Fuori la prima testa di serie del tabellone. È l'americano James Blake (t.d.s. n. 14) superato 7/5 6/3 dal qualificato rumeno Victor Crivoi, n, 114 del ranking mondiale, approdato così al secondo round senza perdere un set, qualificazioni incluse. “Non voglio cercare scuse”, ha detto l'americano, “avevo la terra negli occhi e il vento non permetteva di controllare la palla, ma le condizioni erano uguali per entrambi”. Hanno superato il primo ostacolo anche il serbo Viktor Troicki, che ha battuto il rumeno Victor Hanescu con un doppio 6/3, il qualificato argentino Juan Monaco, che ha sconfitto il tedesco Nicolas Kiefer 6/2 6/3. Unica affermazione in tre set quella del croato Ivo Karlovic che ha superato il qualificato ceco Jan Hernych con il punteggio di 4/6 6/4 6/2.
Nel frattempo è arrivato a Roma anche Rafael Nadal, fresco vincitore del torneo di Barcellona. “Non ho ancora avuto il tempo di provare i campi qui a Roma, non so che condizioni troverò”, ha dichiarato lo spagnolo, “il mio avversario più pericoloso sulla terra? Il giocatore che devo affrontare turno dopo turno. Verdasco nei quarti?
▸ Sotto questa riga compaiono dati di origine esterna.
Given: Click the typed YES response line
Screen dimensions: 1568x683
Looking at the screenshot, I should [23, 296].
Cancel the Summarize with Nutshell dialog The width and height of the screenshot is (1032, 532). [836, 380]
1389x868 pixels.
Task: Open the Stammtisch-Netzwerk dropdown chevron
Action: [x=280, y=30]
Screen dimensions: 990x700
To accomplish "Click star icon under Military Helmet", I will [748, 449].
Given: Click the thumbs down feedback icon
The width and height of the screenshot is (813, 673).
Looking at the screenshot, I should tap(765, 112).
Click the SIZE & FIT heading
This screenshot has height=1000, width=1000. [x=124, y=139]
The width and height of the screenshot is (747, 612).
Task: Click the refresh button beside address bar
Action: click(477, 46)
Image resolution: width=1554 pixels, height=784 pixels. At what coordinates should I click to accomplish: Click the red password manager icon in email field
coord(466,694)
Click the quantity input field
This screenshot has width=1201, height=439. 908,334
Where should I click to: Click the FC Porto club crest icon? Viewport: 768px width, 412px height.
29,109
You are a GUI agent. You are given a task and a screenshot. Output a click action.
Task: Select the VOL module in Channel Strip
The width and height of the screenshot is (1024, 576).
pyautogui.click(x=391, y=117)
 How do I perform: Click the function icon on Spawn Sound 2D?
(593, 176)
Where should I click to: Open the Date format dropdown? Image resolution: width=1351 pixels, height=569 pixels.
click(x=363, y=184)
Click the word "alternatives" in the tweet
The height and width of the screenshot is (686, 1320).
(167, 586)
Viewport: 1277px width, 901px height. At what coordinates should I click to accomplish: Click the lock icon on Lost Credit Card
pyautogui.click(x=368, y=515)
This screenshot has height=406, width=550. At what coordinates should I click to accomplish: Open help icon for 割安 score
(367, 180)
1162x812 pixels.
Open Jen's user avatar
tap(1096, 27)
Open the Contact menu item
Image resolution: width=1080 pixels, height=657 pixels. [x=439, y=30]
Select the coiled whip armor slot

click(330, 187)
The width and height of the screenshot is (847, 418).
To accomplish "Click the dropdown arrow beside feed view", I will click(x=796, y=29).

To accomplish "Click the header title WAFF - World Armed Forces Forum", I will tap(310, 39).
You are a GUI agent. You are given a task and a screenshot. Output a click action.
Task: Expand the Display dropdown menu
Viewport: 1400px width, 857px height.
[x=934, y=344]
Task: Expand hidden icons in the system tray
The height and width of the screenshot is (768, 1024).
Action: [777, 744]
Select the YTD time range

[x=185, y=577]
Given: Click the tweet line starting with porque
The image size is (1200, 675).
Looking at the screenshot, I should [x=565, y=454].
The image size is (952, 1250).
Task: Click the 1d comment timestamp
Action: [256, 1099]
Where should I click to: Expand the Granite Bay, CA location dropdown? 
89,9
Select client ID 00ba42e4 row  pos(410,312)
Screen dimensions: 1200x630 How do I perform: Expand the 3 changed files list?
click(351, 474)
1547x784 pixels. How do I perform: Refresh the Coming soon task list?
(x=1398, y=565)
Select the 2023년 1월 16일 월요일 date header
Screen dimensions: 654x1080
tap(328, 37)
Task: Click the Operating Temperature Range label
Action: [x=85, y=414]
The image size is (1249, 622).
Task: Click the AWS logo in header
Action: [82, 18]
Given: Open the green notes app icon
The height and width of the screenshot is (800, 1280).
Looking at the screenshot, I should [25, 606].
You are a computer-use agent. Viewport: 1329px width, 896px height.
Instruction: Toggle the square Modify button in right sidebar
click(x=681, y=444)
Prima vediamo chi vince tra Seppi e Querrey”. Rafa dice di non essere stanco e ammette che essere il n. 1 del mondo “è solo un numero, io devo solo pensare a migliorare giorno dopo giorno”. Dopo le cinquine a Monte Carlo e Barcellona, un pensierino va alla sconfitta al Foro Italico dello scorso anno. “Nessun rimpianto. La cosa inusuale è stata vincere cinque volte nel Principato e in Catalogna, solitamente è molto più normale perdere qualche match in più”. Benvenuto Rafa!